9. Varietà di uve da vino
Chardonnay B
Chenin B
Gamay N
Orbois B
Pinot noir N
Sauvignon B - Sauvignon blanc
Sauvignon gris G - Fié gris
10. Descrizione del legame/dei legami
I suoli poveri del vigneto, prevalentemente sabbiosi o su substrato calcareo, fortemente segnati dall'azione della Loira, e le estese aree boschive in prossimità del vigneto che contribuiscono alla freschezza del clima, hanno determinato l'impianto di vitigni precoci, definiti «di prima epoca», adatti a un clima difficile per la vite.
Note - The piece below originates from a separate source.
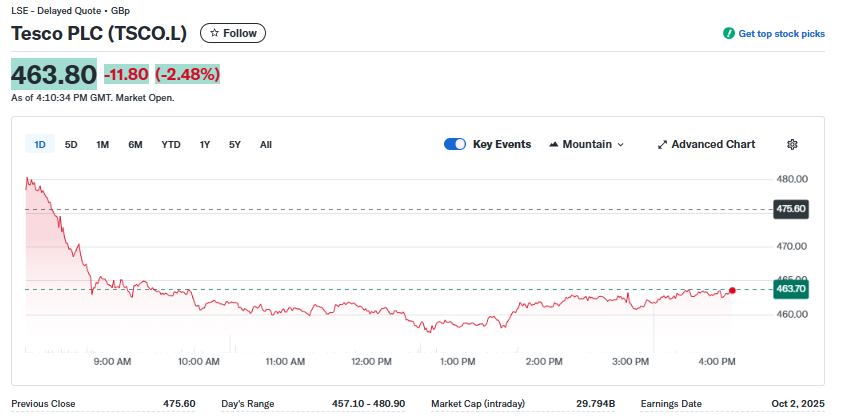
Task: Click the Advanced Chart text link
Action: 713,144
Questo clima contribuisce alla delicata espressione aromatica dei diversi vitigni:
— vini bianchi vivaci ma equilibrati, con sentori dominati da aromi di agrumi, di frutta esotica o di fiori bianchi;
— vini rosati equilibrati e con una certa sensazione di grasso in bocca, che presentano il più delle volte note di frutti rossi e di spezie;
— vini rossi con aromi di frutti rossi e neri, con note talvolta speziate e una struttura più delicata nei vini giovani o più strutturata nei vini da invecchiamento che possono sviluppare aromi di selvaggina.
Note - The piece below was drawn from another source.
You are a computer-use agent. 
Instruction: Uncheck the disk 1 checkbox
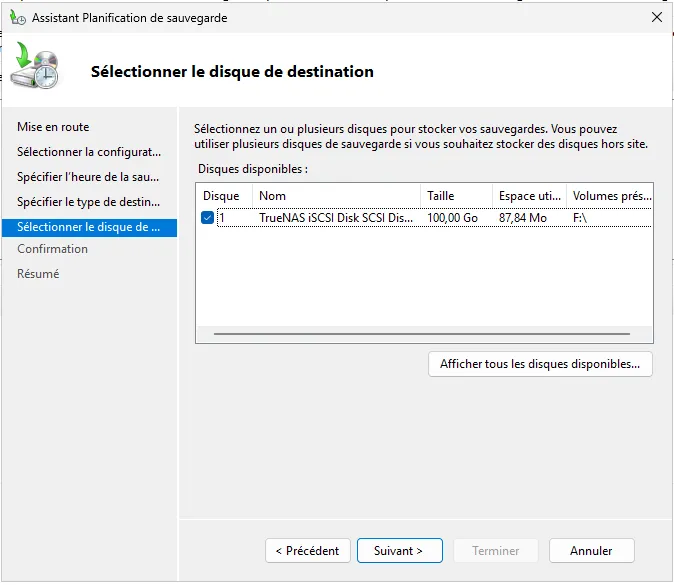click(x=207, y=218)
11. Ulteriori condizioni essenziali (confezionamento, etichettatura, altri requisiti)
Prescrizioni relative all'etichettatura
Quadro normativo
Legislazione nazionale
Tipo di condizione ulteriore
Disposizioni supplementari in materia di etichettatura
Descrizione della condizione
Le dimensioni dei caratteri della denominazione «Val de Loire», che può completare il nome della denominazione, non superano né in altezza né in larghezza i due terzi di quelle dei caratteri che compongono il nome della denominazione di origine controllata.
Nome di un'unità geografica più piccola
Quadro normativo
Legislazione nazionale
Tipo di condizione ulteriore
Disposizioni supplementari in materia di etichettatura
Descrizione della condizione
L'etichettatura dei vini può precisare il nome di un'unità geografica più piccola, a condizione che si tratti di una località accatastata e che quest'ultima figuri nella dichiarazione di raccolta.
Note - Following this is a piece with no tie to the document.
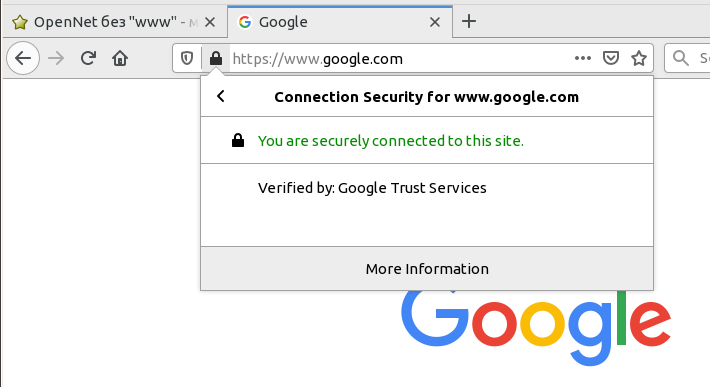This screenshot has width=710, height=387.
Task: Close the OpenNet tab
Action: (210, 22)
Indicazione del tenore di zucchero
Quadro normativo
Legislazione nazionale
Tipo di condizione ulteriore
Disposizioni supplementari in materia di etichettatura
Descrizione della condizione
I vini bianchi e rosati con un tenore di zuccheri fermentescibili (glucosio e fruttosio) superiore a 9 grammi per litro sono presentati con la dicitura corrispondente al tenore presente nel vino, quale definito dalla normativa UE.
Zona di prossimità immediata
Quadro normativo
Legislazione nazionale
Tipo di condizione ulteriore
Deroga relativa alla produzione nella zona geografica delimitata
Descrizione della condizione
La zona di prossimità immediata, definita in deroga per la vinificazione e l'elaborazione dei vini, è costituita dal territorio dei seguenti comuni del dipartimento di Loir-et-Cher: Bracieux, Chailles, Chambord, Chaumont-sur-Loire, Contres, Fontaines-en-Sologne, Monthou-sur-Bièvre, Oisly, Pontlevoy, Saint-Gervais-la-Forêt, Soings-en-Sologne, Thenay, Valaire.